#### [CONSIGNES DE L'EXERCICE]
**a)** Traduisez en anglais cette phrase du texte sur le licenciement : « Qu’ainsi l’employeur ne démontrant l’existence d’aucune faute, le licenciement prononcé n’est fondé sur aucune cause réelle et sérieuse ; »
**b)** Résumez plus brièvement le paragraphe du texte sur le licenciement qui commence par « Attendu que sur les faits reprochés », en gardant ses faits principaux.

#### [TEXTE AFFICHÉ]
%%
Attendu que la SAS BUBENDORFF, contrairement à ses allégations ne communique donc aucun courrier ni aucune pièce permettant de vérifier qu’elle a bien rappelé à plusieurs reprises au salarié son obligation de loyauté alors que celui-ci démarchait les clients pendant son temps de travail et leur proposait des travaux électriques injustifié ;

qu’elle ne justifie donc d’aucun incident relatif au non respect par le salarié de son obligation de loyauté ;

Attendu que sur les faits reprochés par l’employeur à propos du client Y, il résulte des pièces versées aux débats et de la lecture des notes de l’audience qui s’est tenue le 21 octobre 2016, que le salarié a constaté sur place chez Monsieur Y que les volets roulants avaient été installés et branchés indépendamment les uns des autres sur des circuits électriques différents (et notamment sur la VMC), alors que la commande groupée nécessite qu’ils soient branchés sur le même circuit électrique, il a indiqué sur sa fiche d’intervention, 'la programmation centrale est impossible, les alimentations sont séparées, le courant porteur ne parvient pas à passer’ et a préconisé la solution qui consiste à organiser une alimentation électrique indépendante pour les volets roulants, ce qui est conforme à la proposition de la SAS BUBENDORFF qui dans sa lettre de licenciement propose de brancher tous les volets roulants sur un même différentiel ;

Attendu par ailleurs que rien ne permet de retenir que Monsieur X a fait sur place et pendant ses heures de travail le devis de réparation pour le client ainsi que l’affirme l’employeur sans le démontrer, le salarié affirmant avoir rédigé le devis le soir même et l’avoir envoyé au client ;

Qu’ainsi l’employeur ne démontre pas que Monsieur X ait agi de façon déloyale ou encore qu’il ait commis un acte d’insubordination à son égard ; ni que le salarié ait commis un acte de concurrence déloyale son encontre ;

Que l’existence de l’inexécution fautive qu’il reproche à Monsieur X n’est donc pas démontrée ;

Qu’ainsi l’employeur ne démontrant l’existence d’aucune faute, le licenciement prononcé n’est fondé sur aucune cause réelle et sérieuse ;

Qu’en conséquence le salarié peut prétendre aux salaires non perçus du fait de sa mise à pied conservatoire et congés payés afférents, à l’indemnité de préavis, à l’indemnité légale de licenciement et congés payés afférents ainsi qu’à des dommages et intérêts ;

Attendu que le salarié qui justifie d’une ancienneté de quatre ans n’a jamais fait l’objet d’aucune sanction ;

qu’il percevait un salaire moyen brut d’un montant de 2 064,42 euros ;

Que c’est donc à juste titre que le conseil de prud’hommes a condamné la SAS BUBENDORFF à lui verser les sommes suivantes :

—  955,78 euros bruts au titre de la mise à pied conservatoire outre 95,58 euros bruts pour congés payés afférents,

—  1 651,54 euros nets au titre de l’indemnité légale de licenciement,

—  4 128,84 euros bruts au titre de l’indemnité de préavis outre 412,88 euros bruts pour congés payés afférents,

—  12'386,52 euros nets à titre de dommages-intérêts pour licenciement sans cause réelle et sérieuse ;

2) Sur les demandes accessoires :

Attendu que la SAS BUBENDORFF qui succombe sera condamnée à verser à Monsieur X une somme de 1 000 euros sur le fondement de l’article 700 du code de procédure civile, ainsi qu’ aux entiers dépens d’appel.
%%
#### [DONNÉES ENREGISTRÉES]
%%
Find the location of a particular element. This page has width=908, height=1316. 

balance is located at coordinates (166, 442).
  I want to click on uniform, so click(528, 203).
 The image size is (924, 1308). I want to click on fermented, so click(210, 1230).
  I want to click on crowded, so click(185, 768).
%%
#### [SOLUTIONS CI-DESSOUS]
**a)** Thus, since the employer does not establish the existence of any misconduct, the dismissal that was pronounced is not based on any real and serious cause;

**b)** Pour le client Y, les pièces et les notes de l’audience du 21 octobre 2016 montrent que le salarié a constaté chez Monsieur Y un problème de branchement. Les volets roulants étaient branchés séparément sur des circuits électriques différents, notamment sur la VMC, alors que la commande groupée exige un même circuit. Il l’a noté sur sa fiche d’intervention. Il a préconisé une alimentation électrique indépendante pour les volets. Cette solution est conforme à celle de la SAS BUBENDORFF, qui propose dans sa lettre de licenciement de brancher tous les volets sur un même différentiel.